Abstract
Bimbowrieite, NaMgFe3+5(PO4)4(OH)6⋅2H2O, is a new mineral found in a mineralogically zoned rare-element bearing pegmatite at the White Rock No.2 quarry, Bimbowrie Conservation Park, South Australia, Australia. Crystals are dark olive green to greenish brown and are bladed with dimensions of up to 150 μm. Crystals occur as aggregates up to 0.4 mm across associated with ushkovite, bermanite, leucophosphite and sellaite. Bimbowrieite is pleochroic, biaxial (+), with α = 1.785(5), β = 1.795(5), γ = 1.805(5) and 2V(meas.) = 89.4(5)°. The average of 28 chemical analyses gave the empirical formula: (Na0.81Ca0.19)Σ1.00(Mg0.75Mn2+0.19Fe2+0.05)Σ0.99(Fe3+4.99Al0.01)Σ5.00(PO4)3.97(OH)5.88⋅2.05 H2O based on 24 oxygen atoms. Bimbowrieite is monoclinic, space group C2/c with a = 25.944(5), b = 5.1426(10), c = 13.870(3 Å, β = 111.60(3)°, V = 1720.4(7) Å3 and Z = 4. The crystal structure was refined to R1 = 1.97% for 1060 observed reflections with F0 > 4σ(F0). Bimbowrieite is isostructural with dufrénite. The structure is based on a trimer of face-sharing octahedra in which an M2 octahedra shares two trans faces with two M4 octahedra. Trimers link in the c-direction by sharing corners with two M3 octahedra and with T1 and T2 tetrahedra. Linkage in the a-direction is via corner-sharing M1 octahedra and linkage in the b-direction is via corner-sharing T1 and T2 tetrahedra.
Introduction
Minerals of the dufrénite group are known from many localities worldwide and occur as secondary minerals in a variety of environments; as late-stage minerals from hydrothermal alteration in granite pegmatites, in iron ore deposits and iron-rich gossans and in sedimentary phosphate deposits. The first crystal-structure investigation of minerals of the dufrénite group was completed by Moore (1970) who studied dufrénite from Cornwall, England. Other members of the dufrénite group (Table 1) are natrodufrénite (Fontan et al., 1982), burangaite (Selway et al., 1997), matioliite (Atencio et al., 2006), gayite (Kampf et al., 2010) and bimbowrieite. Structure analyses have been published on all except natrodufrénite. The general formula for dufrénite-group minerals may be written as XM1M2M3M4(PO4)4(OH)6⋅2H2O with Na and Ca at the X site, trivalent cations Fe3+ and Al at the M1, M3 and M4 sites and divalent cations Fe2+, Mg and Mn2+ at the M2 site.
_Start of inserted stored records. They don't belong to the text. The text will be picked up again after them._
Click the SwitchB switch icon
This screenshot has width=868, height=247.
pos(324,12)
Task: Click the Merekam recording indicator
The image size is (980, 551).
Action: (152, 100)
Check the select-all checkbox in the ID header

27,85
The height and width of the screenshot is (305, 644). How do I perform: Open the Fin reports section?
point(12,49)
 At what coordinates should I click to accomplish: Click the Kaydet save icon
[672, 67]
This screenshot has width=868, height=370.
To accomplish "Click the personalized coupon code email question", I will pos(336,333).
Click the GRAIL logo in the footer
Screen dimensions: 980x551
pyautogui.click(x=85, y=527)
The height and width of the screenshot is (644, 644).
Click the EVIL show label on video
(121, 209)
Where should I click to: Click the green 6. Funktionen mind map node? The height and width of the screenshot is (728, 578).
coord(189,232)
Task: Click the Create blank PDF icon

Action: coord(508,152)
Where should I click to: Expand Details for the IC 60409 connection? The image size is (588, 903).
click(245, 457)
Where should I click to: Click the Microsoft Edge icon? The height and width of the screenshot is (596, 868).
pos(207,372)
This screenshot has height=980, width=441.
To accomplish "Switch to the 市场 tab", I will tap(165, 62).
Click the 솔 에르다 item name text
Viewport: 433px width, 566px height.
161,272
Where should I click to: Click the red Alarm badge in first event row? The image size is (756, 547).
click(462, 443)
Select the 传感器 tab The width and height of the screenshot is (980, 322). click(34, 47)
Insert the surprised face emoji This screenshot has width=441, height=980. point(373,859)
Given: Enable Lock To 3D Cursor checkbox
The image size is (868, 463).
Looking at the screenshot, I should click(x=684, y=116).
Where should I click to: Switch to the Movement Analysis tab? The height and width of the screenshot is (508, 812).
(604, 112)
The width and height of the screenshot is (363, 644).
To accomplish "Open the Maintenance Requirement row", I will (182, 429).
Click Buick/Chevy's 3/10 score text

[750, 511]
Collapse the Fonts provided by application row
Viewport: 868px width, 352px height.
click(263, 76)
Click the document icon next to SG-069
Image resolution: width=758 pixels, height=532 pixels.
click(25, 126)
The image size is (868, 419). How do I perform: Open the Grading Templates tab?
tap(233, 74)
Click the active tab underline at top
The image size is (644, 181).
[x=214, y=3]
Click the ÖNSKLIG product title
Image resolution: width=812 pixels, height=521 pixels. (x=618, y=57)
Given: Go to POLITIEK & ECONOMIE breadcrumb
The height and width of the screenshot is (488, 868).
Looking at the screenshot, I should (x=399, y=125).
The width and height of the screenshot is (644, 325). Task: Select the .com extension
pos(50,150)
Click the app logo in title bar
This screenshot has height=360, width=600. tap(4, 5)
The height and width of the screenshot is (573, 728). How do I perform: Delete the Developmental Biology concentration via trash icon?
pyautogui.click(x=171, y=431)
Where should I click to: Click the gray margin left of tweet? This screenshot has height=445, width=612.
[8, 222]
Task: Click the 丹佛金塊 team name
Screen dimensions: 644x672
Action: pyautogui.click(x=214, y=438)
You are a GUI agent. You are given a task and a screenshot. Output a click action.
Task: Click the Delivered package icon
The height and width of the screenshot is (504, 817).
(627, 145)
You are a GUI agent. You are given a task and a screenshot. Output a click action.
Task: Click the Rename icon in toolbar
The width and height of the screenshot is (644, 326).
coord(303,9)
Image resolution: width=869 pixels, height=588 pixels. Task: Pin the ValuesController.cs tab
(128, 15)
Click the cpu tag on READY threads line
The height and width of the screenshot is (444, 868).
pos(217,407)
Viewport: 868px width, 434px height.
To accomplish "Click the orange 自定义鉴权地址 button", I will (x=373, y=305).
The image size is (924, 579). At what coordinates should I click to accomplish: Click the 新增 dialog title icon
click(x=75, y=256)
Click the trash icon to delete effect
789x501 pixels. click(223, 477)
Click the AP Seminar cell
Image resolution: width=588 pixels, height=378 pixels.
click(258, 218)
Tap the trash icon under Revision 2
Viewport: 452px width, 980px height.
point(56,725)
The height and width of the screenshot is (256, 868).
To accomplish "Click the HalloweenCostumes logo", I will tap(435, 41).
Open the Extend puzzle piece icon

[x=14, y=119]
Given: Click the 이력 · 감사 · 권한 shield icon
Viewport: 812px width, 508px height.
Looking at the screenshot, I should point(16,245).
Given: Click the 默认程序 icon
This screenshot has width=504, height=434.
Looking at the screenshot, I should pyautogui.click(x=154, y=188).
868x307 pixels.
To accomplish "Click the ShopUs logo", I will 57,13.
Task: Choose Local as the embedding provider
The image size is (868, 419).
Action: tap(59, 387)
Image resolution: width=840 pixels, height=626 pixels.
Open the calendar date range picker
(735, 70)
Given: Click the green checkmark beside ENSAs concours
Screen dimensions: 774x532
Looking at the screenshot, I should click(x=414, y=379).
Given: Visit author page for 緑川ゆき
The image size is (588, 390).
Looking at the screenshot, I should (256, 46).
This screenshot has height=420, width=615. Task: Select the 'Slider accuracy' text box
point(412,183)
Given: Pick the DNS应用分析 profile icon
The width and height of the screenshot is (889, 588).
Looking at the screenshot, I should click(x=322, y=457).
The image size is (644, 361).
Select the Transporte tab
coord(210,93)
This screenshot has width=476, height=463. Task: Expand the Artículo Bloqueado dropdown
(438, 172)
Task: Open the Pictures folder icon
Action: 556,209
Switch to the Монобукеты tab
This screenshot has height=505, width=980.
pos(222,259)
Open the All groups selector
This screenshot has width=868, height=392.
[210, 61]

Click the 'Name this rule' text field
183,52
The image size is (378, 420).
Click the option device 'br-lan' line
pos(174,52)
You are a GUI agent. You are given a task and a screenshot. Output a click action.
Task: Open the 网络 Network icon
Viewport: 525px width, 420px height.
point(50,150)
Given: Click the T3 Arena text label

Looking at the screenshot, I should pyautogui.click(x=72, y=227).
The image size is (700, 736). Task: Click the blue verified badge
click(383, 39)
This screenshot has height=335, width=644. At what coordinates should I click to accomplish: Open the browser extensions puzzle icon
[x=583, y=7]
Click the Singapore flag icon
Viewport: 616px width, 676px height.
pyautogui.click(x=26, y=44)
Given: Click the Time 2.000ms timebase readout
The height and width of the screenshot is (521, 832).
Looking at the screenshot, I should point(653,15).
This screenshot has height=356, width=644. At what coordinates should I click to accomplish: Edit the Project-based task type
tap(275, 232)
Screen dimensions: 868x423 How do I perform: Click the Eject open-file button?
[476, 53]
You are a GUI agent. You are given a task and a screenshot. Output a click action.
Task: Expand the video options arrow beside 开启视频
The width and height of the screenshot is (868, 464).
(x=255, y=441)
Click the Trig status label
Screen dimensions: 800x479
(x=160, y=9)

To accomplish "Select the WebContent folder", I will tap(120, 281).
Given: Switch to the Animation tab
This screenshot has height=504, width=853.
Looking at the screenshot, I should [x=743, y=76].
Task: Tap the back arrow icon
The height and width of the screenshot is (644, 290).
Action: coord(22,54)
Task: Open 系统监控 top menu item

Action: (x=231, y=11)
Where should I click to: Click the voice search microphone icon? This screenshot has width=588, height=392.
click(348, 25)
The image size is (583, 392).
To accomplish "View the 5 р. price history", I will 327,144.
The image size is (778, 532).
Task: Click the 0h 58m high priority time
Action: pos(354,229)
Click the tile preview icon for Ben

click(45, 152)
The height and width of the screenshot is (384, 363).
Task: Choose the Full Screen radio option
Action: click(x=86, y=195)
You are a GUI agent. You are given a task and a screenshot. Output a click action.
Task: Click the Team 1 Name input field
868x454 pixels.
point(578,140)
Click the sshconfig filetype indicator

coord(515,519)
The new mineral bimbowrieite is named for the Bimbowrie Conservation Park in which the type locality is located (see below). The mineral and name have been approved by the Commission on New Minerals, Nomenclature and Classification of the International Mineralogical Association (IMA2020-006, Elliott and Kampf, 2020). The holotype specimen is deposited in the collection of South Australian Museum, Adelaide, South Australia, Australia, registration number G34762.
Occurrence
The White Rock No.2 quarry from which the type specimen was collected is located in the Bimbowrie Conservation Park, 24 km N of Olary, South Australia, Australia. Pegmatites and pegmatoids are ubiquitous throughout the region, and occur as sills, dykes, lenses and segregation bodies of ill-defined shape (Campana, 1957). They have been intruded into rocks of the Archaean Willyama Complex. Willyama Supergroup rocks comprise upper greenschist- to amphibolite-grade metamorphosed and strongly deformed sedimentary and minor igneous rocks (Lottermoser and Lu, 1997), which are unconformably overlain by late Proterozoic Adelaidean metasediments. The White Rock pegmatite is one of more than 70 pegmatite bodies in the Olary Province of South Australia. It is a mineralogically zoned rare-element bearing pegmatite characterised by the occurrence of late-stage phosphate nodules between the quartz core and intermediate feldspar-rich zone and belongs to the beryl–columbite phosphate rare-element type in the classification of Černý (1991). Triplite–zwieselite was formed by metasomatic alteration of magmatic fluorapatite and has been transformed by hydrothermal alteration and weathering, in an oxidising, low-temperature, low-pH environment, to give a complex, microcrystalline intergrowth of secondary phosphate minerals (Lottermoser and Lu, 1997). At White Rock, three pegmatites with poor outcrops, up to 120 m long were mined for feldspar (both albite and microcline), muscovite and beryl over the period 1932–1973 (Olliver and Steveson, 1982). Three quarries were excavated to a depth of 10 m with recorded production of 860 tonnes of feldspar and 8.1 tonnes of beryl. Triplite and associated secondary phosphate minerals have been exposed in only the No.2 quarry. Bimbowrieite occurs in seams in a matrix comprising triplite and fluorapatite. Associated minerals are ushkovite, bermanite, leucophosphite and sellaite.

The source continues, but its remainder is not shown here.